**AVAILABLE DATA**
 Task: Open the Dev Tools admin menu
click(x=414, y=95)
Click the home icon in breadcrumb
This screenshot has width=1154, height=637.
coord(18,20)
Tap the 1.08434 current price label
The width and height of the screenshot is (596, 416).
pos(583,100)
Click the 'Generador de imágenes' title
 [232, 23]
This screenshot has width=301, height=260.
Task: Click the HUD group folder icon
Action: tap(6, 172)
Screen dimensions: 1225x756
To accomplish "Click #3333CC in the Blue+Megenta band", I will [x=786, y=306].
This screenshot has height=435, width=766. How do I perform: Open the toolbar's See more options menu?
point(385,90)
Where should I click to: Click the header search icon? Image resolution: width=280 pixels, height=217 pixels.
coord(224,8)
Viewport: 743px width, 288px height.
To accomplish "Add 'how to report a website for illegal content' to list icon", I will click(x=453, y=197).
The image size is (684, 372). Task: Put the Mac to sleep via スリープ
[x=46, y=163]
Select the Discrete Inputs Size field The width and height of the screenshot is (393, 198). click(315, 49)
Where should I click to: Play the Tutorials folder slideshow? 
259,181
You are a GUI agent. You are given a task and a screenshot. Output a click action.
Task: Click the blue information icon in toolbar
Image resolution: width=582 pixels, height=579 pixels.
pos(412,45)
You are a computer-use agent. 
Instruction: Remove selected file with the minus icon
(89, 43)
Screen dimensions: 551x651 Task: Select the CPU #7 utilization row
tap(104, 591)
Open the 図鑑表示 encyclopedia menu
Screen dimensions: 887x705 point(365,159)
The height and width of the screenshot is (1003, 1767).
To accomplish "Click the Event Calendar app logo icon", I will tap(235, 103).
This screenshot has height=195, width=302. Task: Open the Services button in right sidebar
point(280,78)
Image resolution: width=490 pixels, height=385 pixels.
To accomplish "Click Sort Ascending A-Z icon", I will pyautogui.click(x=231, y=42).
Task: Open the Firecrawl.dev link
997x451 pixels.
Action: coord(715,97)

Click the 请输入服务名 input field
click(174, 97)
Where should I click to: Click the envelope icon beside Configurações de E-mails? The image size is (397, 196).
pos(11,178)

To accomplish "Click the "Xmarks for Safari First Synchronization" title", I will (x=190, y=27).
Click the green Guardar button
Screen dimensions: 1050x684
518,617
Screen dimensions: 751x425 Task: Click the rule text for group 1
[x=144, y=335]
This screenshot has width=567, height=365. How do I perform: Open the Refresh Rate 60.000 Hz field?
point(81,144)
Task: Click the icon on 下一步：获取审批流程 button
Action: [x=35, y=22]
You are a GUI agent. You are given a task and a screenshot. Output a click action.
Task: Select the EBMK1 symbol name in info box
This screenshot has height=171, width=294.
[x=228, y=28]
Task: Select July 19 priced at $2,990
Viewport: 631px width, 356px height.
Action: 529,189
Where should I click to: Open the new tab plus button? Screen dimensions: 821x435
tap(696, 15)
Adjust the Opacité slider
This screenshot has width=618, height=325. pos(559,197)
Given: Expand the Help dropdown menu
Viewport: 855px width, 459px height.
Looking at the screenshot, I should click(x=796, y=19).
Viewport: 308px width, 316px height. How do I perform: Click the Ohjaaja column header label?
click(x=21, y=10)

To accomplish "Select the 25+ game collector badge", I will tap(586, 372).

**ASSIGNMENT**
The lines to write out run from the one with "997x451 pixels." through the end of the records. Give them exactly, and only them.

**EXERCISE OUTPUT**
997x451 pixels.
Action: coord(715,97)

Click the 请输入服务名 input field
click(174, 97)
Where should I click to: Click the envelope icon beside Configurações de E-mails? The image size is (397, 196).
pos(11,178)

To accomplish "Click the "Xmarks for Safari First Synchronization" title", I will (x=190, y=27).
Click the green Guardar button
Screen dimensions: 1050x684
518,617
Screen dimensions: 751x425 Task: Click the rule text for group 1
[x=144, y=335]
This screenshot has width=567, height=365. How do I perform: Open the Refresh Rate 60.000 Hz field?
point(81,144)
Task: Click the icon on 下一步：获取审批流程 button
Action: [x=35, y=22]
You are a GUI agent. You are given a task and a screenshot. Output a click action.
Task: Select the EBMK1 symbol name in info box
This screenshot has height=171, width=294.
[x=228, y=28]
Task: Select July 19 priced at $2,990
Viewport: 631px width, 356px height.
Action: 529,189
Where should I click to: Open the new tab plus button? Screen dimensions: 821x435
tap(696, 15)
Adjust the Opacité slider
This screenshot has width=618, height=325. pos(559,197)
Given: Expand the Help dropdown menu
Viewport: 855px width, 459px height.
Looking at the screenshot, I should click(x=796, y=19).
Viewport: 308px width, 316px height. How do I perform: Click the Ohjaaja column header label?
click(x=21, y=10)

To accomplish "Select the 25+ game collector badge", I will tap(586, 372).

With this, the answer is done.